» **Text segment**:
AI is Reshaping What Firms Want

After near 30 years of placing actuaries and pension professionals, I've developed a pretty good nose for industry shifts. But the changes I'm seeing now with AI? They're unprecedented.


Last month, a longstanding client called to adjust a search I was about to start for them. "David," they said, "that Head of Valuation role we discussed? We need to rewrite it completely. We don't just need someone who can run the models anymore—we need someone who can tell us which models to trust and why."


This conversation isn't unique. It's happening across my client base.


What firms are really looking for now?

Let me be direct: the skills that guaranteed a successful actuarial career for the past three decades are no longer sufficient. The market is transforming before our eyes.


When I started in this business in the early 90s, technical mastery of actuarial science was the golden ticket. Now? It's necessary but nowhere near enough.


My most successful placements over the past 18 months have all demonstrated something beyond technical excellence. They bring:


  • Technological discernment – not just using AI tools but knowing their limitations.


  • Business translation skills – explaining complex actuarial concepts to non-technical executives.


  • Strategic insight – moving beyond calculation to consultation.


One insurance CEO put it bluntly during a search intake call: "David, I don't need more people to feed data into systems. I need people who can tell me what the output actually means for our business."


The Mid-Career Squeeze


If there's one group I'm genuinely concerned about, it's mid-career actuaries with 10-15 years of experience. Many built their careers on technical expertise that's increasingly being automated.


Last quarter, I had several highly qualified candidates in this bracket who I struggled to shortlist for any of my live projects. All had impeccable technical credentials. All had been caught flat-footed by how quickly the market shifted.


I suggested they should reposition themselves for other roles by highlighting projects where they had influenced business decisions, not just provided the calculations behind them.


The Surprising Winners


Here's something that might surprise you: some of the most sought-after candidates I am aware of aren't the ones with the most designations after their names.


I recently placed a Fellow with just six years of experience into a role that would typically require 12+ years, simply because she had led an AI implementation project and could speak the language of both actuarial science and data science.

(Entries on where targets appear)
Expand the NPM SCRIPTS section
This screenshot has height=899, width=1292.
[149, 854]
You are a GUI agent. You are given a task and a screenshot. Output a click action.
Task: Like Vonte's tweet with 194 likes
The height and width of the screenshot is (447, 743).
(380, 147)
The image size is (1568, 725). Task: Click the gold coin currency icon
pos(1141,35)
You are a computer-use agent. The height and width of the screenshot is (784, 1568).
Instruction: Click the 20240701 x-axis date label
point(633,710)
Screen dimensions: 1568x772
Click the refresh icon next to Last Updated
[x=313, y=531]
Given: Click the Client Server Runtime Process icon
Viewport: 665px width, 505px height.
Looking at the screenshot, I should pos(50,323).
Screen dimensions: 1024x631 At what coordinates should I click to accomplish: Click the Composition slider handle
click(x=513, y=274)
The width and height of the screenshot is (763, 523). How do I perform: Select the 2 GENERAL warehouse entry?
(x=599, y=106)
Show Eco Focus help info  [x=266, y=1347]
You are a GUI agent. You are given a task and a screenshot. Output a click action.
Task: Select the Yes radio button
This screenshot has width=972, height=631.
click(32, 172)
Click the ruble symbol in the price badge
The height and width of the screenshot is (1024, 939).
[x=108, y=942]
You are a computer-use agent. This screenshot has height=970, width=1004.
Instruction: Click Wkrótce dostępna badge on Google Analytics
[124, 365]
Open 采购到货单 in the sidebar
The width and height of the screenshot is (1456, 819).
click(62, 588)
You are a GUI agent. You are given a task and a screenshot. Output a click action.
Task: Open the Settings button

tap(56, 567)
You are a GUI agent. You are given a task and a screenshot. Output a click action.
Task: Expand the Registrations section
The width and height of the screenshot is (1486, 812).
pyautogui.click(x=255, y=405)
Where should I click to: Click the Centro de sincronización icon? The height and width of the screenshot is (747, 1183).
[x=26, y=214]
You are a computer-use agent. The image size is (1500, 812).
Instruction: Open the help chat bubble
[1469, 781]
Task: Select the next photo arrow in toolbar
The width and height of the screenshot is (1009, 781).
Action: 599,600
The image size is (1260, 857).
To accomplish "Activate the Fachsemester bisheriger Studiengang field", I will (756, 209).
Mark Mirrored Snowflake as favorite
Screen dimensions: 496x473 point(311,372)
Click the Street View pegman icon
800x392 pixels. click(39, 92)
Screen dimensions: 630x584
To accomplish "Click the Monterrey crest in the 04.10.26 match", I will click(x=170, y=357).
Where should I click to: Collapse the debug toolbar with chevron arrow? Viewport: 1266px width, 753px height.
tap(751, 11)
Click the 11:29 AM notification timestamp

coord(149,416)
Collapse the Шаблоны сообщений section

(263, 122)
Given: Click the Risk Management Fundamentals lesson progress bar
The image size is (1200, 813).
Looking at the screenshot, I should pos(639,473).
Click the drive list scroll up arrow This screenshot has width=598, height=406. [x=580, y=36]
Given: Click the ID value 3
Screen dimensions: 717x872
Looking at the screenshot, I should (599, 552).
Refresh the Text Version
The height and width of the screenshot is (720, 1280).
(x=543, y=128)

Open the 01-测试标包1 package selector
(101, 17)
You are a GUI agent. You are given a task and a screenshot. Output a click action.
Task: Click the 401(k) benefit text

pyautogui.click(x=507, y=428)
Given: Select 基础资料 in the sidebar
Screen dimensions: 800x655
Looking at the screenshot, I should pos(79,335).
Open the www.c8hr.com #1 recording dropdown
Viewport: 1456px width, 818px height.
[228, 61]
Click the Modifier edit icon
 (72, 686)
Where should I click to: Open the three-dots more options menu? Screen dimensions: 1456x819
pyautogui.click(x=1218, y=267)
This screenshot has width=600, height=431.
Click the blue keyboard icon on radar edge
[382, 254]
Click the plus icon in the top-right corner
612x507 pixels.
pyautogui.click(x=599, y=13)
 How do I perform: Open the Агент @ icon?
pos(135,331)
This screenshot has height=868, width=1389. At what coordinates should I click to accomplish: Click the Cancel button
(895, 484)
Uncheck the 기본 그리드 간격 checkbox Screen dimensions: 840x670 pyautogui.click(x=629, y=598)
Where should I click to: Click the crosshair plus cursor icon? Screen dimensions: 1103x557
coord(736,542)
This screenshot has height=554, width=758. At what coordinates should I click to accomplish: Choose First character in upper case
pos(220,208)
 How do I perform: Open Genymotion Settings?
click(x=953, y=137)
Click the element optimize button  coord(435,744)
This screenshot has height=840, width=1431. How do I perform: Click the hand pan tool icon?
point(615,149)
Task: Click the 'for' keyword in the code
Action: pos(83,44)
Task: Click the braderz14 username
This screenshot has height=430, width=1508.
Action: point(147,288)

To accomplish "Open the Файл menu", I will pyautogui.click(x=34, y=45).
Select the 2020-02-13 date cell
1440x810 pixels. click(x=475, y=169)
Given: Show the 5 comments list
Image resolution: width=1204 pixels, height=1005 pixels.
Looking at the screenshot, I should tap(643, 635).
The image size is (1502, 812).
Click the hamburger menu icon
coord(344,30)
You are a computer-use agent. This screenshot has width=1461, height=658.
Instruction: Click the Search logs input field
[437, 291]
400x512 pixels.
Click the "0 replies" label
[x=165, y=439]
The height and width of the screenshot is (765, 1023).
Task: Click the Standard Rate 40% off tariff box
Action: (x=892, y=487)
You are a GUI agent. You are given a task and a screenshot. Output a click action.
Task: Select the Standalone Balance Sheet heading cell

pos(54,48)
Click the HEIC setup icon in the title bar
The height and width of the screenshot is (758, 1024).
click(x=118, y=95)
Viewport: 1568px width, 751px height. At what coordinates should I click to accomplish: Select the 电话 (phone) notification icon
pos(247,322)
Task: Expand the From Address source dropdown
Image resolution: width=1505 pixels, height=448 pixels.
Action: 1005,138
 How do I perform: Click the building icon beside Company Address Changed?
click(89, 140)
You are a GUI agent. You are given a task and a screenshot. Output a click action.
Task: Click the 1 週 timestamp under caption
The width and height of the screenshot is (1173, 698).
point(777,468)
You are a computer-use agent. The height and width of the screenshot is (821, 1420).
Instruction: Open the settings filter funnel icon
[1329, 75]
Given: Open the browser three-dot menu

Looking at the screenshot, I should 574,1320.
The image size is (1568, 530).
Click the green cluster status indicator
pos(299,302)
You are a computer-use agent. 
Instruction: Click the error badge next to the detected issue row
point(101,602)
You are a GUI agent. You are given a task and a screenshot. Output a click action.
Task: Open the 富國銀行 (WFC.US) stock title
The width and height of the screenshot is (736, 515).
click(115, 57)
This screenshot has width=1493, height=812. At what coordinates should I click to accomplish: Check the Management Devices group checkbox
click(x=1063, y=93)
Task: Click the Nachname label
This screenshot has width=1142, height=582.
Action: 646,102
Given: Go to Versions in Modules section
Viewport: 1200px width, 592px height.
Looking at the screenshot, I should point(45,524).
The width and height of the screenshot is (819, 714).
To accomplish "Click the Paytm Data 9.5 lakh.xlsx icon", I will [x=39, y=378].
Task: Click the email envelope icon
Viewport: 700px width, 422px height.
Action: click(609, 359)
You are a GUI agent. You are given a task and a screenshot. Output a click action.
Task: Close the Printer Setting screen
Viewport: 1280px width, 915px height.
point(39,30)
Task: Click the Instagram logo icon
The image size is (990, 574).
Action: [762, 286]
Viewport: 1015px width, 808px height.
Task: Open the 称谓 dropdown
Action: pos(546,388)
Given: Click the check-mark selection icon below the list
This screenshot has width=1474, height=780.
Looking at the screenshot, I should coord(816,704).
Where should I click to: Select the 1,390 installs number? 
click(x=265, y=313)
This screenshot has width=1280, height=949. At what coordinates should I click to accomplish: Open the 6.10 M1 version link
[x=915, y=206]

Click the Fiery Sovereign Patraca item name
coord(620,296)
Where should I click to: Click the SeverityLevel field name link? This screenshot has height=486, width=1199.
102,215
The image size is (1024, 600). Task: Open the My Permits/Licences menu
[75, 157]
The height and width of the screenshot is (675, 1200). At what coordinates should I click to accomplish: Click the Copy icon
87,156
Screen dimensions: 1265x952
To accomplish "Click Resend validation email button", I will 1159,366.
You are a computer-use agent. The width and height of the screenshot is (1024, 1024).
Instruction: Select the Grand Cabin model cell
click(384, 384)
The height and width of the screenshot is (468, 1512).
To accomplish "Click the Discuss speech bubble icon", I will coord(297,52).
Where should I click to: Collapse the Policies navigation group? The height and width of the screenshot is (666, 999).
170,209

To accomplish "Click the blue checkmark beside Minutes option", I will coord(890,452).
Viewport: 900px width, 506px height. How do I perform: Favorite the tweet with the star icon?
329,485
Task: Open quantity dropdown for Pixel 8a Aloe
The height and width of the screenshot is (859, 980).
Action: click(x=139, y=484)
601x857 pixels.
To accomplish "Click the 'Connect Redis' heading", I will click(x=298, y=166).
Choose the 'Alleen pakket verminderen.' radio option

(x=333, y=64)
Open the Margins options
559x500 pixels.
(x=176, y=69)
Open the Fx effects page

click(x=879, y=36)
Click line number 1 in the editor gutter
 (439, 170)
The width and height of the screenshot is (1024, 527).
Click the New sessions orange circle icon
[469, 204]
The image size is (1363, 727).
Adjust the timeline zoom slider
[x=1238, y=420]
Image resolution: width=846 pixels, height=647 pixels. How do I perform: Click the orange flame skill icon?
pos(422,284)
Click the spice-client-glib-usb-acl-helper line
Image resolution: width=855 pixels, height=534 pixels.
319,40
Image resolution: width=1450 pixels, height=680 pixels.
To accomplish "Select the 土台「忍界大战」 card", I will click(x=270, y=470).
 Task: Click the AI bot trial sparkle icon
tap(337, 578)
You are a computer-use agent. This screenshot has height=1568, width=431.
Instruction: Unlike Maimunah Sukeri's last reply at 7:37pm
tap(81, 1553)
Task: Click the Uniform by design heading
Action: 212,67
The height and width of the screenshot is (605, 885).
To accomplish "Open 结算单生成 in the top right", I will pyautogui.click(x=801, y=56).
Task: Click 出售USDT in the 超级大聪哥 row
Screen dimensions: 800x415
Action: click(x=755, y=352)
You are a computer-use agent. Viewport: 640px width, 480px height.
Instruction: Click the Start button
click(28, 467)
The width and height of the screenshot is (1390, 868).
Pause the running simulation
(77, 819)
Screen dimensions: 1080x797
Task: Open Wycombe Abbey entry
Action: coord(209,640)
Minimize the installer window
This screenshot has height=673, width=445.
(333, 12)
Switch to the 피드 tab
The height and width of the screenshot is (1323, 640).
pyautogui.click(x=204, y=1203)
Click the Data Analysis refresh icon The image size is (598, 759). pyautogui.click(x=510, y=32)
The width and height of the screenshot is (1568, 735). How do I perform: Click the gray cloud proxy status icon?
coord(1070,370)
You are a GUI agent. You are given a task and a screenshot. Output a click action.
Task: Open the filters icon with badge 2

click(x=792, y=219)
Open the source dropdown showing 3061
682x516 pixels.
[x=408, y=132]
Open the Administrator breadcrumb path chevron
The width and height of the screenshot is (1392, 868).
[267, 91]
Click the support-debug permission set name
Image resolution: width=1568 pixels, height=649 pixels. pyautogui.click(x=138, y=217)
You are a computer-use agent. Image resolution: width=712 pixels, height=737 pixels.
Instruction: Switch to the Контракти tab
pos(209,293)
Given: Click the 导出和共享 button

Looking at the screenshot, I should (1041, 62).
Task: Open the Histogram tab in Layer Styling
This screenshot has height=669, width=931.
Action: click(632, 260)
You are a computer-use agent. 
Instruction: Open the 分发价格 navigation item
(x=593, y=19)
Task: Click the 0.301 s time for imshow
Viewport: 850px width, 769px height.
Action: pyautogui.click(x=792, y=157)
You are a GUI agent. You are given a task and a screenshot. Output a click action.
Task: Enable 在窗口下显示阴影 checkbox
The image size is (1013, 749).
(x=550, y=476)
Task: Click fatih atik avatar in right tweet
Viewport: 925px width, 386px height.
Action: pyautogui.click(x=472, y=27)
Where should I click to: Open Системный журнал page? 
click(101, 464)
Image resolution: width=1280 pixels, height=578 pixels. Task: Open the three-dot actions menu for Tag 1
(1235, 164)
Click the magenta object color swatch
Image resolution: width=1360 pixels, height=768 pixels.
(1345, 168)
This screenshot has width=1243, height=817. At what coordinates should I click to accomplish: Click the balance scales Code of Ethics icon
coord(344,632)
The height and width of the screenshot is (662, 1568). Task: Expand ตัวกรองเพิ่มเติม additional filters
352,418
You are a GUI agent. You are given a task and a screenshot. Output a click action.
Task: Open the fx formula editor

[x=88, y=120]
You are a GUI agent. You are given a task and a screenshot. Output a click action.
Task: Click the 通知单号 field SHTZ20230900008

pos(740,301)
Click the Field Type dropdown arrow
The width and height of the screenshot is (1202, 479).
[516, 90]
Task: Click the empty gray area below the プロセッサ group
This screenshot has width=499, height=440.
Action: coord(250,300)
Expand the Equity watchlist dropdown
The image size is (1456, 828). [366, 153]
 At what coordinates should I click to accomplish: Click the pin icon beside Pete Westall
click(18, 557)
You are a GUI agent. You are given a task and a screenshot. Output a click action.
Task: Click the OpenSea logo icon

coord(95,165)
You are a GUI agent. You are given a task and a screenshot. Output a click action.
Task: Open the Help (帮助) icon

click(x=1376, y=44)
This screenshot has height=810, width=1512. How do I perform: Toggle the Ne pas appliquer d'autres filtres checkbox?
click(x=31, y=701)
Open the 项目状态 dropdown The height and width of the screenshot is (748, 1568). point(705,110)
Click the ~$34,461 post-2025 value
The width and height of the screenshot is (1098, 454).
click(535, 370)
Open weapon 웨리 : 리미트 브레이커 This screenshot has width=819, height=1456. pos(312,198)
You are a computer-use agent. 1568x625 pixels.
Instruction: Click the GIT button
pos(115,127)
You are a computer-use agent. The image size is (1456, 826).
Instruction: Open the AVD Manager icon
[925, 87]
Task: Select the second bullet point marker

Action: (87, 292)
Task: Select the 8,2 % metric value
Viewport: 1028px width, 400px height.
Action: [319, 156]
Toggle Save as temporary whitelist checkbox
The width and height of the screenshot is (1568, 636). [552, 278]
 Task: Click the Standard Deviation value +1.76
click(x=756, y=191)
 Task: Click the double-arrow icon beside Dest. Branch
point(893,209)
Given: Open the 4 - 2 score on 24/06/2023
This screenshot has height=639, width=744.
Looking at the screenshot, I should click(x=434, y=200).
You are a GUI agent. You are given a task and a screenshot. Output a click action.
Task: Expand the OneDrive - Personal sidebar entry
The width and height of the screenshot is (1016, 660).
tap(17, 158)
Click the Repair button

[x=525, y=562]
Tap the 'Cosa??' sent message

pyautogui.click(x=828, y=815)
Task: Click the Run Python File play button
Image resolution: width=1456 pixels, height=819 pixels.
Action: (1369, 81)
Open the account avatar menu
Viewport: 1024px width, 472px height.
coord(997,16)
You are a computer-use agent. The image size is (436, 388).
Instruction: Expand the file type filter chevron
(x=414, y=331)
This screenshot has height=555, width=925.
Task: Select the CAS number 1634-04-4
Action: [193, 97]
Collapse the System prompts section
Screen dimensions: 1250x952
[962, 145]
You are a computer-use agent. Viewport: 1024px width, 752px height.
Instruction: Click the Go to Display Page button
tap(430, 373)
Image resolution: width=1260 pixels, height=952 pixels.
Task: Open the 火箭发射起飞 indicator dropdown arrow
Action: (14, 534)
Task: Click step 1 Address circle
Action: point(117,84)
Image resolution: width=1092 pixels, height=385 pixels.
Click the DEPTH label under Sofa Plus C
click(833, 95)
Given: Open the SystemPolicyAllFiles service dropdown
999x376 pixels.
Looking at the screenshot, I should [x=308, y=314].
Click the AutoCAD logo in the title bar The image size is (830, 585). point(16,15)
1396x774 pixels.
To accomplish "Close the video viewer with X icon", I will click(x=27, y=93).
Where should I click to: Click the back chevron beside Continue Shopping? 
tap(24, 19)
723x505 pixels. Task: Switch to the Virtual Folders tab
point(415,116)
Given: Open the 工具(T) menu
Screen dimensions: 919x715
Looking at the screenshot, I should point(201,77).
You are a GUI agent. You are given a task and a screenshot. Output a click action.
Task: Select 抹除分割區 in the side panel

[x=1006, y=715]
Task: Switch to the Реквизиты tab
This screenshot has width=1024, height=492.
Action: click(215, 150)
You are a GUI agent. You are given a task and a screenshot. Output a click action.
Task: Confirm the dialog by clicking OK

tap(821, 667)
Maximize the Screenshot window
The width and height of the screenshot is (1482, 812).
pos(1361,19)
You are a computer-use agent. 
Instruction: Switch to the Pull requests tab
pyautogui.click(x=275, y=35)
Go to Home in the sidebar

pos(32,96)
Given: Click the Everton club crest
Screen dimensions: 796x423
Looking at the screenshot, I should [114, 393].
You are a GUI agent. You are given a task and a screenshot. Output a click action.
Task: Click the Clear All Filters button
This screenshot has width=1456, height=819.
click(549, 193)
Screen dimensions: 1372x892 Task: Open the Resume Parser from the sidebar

» **Tasks**:
1. In the article on AI and actuarial hiring, shorten the paragraph that begins "Last quarter, I had several highly qualified candidates" while keeping its main facts.
2. From the entries, copy out everything from the line containing "Task: Click the Nachname label" down to the line containing "Looking at the screenshot, I should point(45,524).", both included.

» **Responses**:
1. Last quarter, several highly qualified mid-career candidates were hard to shortlist for any live project. Despite impeccable technical credentials, all were caught off guard by how fast the market changed.

2.
Task: Click the Nachname label
This screenshot has width=1142, height=582.
Action: 646,102
Given: Go to Versions in Modules section
Viewport: 1200px width, 592px height.
Looking at the screenshot, I should point(45,524).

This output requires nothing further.